The next twenty-five minutes seemed to take forever. Would they bust us all? Would they let us go? Santa was running scared, pale and sweating under the hard fluorescent bus lights. Santa A___, an artist, tried to raise everyone’s spirits with an off-color Jackson Pollock joke. Nobody laughed. He started to explain who Jackson Pollock was. Again, nobody laughed. Santa J___, usually confident to the point of cockiness, was as nervous as I’ve ever seen him. “This is bad,” he said to me at one point. “You might want to think about getting out.”
A good idea – but where? A few Santas managed to lose their suits and get off the bus with the normals, but my wife, in her Mrs. Claus outfit, would have been next to nude if she’d tried to lose the costume. And I, for some perverse reason, was determined to see the event through.
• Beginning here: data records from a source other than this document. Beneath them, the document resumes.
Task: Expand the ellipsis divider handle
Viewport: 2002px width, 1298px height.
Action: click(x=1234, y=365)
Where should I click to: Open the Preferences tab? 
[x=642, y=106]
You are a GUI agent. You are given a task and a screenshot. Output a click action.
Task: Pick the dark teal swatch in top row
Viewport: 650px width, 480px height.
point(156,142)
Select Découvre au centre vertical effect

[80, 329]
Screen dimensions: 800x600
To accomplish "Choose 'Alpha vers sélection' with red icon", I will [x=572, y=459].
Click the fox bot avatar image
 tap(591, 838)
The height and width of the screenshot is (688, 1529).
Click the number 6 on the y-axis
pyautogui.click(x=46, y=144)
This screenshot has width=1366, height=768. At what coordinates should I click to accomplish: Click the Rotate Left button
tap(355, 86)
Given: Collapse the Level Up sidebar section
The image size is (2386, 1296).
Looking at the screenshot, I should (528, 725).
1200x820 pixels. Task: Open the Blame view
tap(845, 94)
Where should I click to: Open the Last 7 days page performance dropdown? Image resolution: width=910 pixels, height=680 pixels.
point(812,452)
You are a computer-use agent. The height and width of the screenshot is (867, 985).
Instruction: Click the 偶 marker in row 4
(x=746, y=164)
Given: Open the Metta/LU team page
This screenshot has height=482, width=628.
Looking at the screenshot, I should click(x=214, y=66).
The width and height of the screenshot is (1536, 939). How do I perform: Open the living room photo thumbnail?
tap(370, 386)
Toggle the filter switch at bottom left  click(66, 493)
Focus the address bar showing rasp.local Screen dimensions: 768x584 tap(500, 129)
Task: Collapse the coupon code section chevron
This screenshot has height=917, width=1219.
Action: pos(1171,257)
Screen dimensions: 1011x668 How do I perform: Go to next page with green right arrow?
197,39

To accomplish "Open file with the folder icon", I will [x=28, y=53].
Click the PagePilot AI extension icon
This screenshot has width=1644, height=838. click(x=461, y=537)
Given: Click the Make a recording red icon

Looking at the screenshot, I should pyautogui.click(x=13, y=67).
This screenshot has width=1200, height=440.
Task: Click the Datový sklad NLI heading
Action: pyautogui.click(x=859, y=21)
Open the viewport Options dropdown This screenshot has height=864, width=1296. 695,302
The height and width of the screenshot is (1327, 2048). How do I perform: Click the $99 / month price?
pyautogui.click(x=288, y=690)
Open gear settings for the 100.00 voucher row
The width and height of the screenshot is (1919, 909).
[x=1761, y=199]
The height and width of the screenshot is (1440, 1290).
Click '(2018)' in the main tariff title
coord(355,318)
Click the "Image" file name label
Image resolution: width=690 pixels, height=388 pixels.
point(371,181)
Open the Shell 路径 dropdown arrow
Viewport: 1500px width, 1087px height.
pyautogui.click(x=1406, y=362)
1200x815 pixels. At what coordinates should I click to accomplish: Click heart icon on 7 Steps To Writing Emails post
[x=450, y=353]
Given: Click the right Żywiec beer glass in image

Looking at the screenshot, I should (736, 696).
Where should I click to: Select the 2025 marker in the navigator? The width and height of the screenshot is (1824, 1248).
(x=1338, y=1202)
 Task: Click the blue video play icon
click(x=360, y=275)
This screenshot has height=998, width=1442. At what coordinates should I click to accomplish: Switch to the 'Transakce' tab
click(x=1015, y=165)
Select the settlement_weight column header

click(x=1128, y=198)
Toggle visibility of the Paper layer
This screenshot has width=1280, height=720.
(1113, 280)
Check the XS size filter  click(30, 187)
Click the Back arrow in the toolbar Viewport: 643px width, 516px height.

Earlier that night, when the run had degenerated into dumb slogans and drunken bullying, I had thought about leaving, but now things were finally getting interesting. Of course I had no desire to be searched – Santa was holding – but ultimately even that wouldn’t have mattered. I had to see the whole wretched thing through.
Finally the red lights spun up and the bus pulled over, and the Santas filed out the front doors through an impromptu line-up. Two Emporium security guards fingered the Santas they thought were responsible for some damage in the store; these two unlucky souls were cuffed and hauled away, and the rest of us were set free.
Free, or at least reasonably priced. Whipped, we shuffled up the hill to the Palace of the Legion of Honor, a sorry lot of broken Santas too tired to raise hell. When the staff asked us to leave after a few minutes at the hors’douevres table, we hung our heads and went quietly, not wanting to cause any more trouble.
The Santa Two, as our prisoners were quickly dubbed, were charged with attempted strong-arm robbery of Christmas decorations, and bail was set at an exorbitant $15,000 apiece. According to newspaper reports, a female Santa was also arrested and charged with exposing her flaccid breasts to small children at the Emporium’s rooftop kiddie carnival, but none of the Santas I talked to knew anything
about that.
In fact, Santa didn’t see nothing. Not a goddamn thing. Merry fucking Christmas.